The area around the landmark Leeds Corn Exchange has undergone an improvement project, and the finishing touches are being put in place with some resurfacing works. News Anyway reports that the project is due to be completed by the end of spring, weather permitting. When it is complete, the area will be partly pedestrianised,

The work will take place overnight to minimise disruption, with roads in the area closed to general traffic between 8pm and 5am. The renovations aim to the make the area more pedestrian and cycle friendly, with new cycle tracks and pedestrian crossings being installed, and pavements widened.

Traffic will be partially rerouted, and priority given to buses, with extra bus stop signage provided. Elsewhere, excess street clutter will be removed, and more greenery introduced. It is hoped that some spaces can be used for outdoor dining.

Councillor Helen Hayden, Leeds City Council’s executive member for infrastructure and climate said: “It’s exciting to see the final resurfacing works happening on this scheme. It gives these historic streets and buildings the surroundings it deserves whilst increasing opportunities for active travel and providing extra public space in the city centre.”

The works are part of the wider Connecting Leeds project, which is an ambitious scheme to reduce car dependence, and develop better park and ride, cycling, and public transport links.

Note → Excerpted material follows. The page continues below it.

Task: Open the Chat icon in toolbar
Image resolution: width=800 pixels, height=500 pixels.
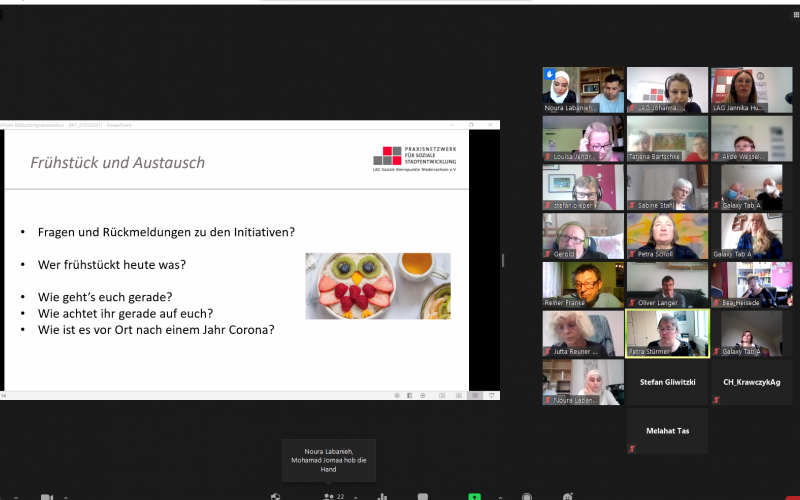Action: point(423,496)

The aims are aligned with the Leeds City Region economic plan, and the Clean Air Leeds programme.

Tracy Brabin, Mayor of West Yorkshire said: “The Corn Exchange is a real gem and is a beacon of culture and creativity, so it’s fantastic to see these changes, which will make the historic landmark more welcoming to the people of Leeds and visitors from far and wide.” 

She added: “Improving cycling, walking and public transport provisions form a key part of my pledge to tackle the climate emergency, so I’m also delighted that we are part of this scheme that will see more green spaces and provisions for active travel.” 

Leeds Corn Exchange is one of the city’s most recognisable buildings, which was built in 1863 for corn traders. The Grade I listed building, with a distinctive oval shape and domed roof, was designed by architect Cuthbert Brodrick, who was from nearby Hull. He was influenced by Parisian commercial buildings, and also designed Leeds town hall.

The domed glass roof was installed to provide good light to the trading floor, to help the traders assess the quality of the grain. Offices were added on a mezzanine level around the central floor. The grand building helped to put Leeds on the map as one of the principal corn markets for the north of England.

By the 1960s, the corn trade had declined, and by the 1980s, there were few occupants and the future of the building came under question. Fortunately, by 1990 it had been transformed into a high-end shopping centre. It is hoped that in the future, a pavilion area to host outdoor functions, shops and cafes can be added.